Material provided:

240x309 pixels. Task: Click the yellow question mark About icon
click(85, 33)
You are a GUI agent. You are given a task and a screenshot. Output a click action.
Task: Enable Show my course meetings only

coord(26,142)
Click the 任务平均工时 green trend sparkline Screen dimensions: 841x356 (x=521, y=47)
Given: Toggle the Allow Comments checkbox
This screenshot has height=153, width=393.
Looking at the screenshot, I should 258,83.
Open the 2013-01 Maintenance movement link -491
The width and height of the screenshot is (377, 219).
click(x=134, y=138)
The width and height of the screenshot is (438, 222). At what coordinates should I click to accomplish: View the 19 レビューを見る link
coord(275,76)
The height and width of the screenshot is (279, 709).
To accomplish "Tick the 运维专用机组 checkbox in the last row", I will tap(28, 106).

---

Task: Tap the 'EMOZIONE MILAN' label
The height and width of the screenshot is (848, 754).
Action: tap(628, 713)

The problem:
Go through the listing above and copy each line where the string "checkbox" appears.

Answer to the problem:
Given: Toggle the Allow Comments checkbox
To accomplish "Tick the 运维专用机组 checkbox in the last row", I will tap(28, 106).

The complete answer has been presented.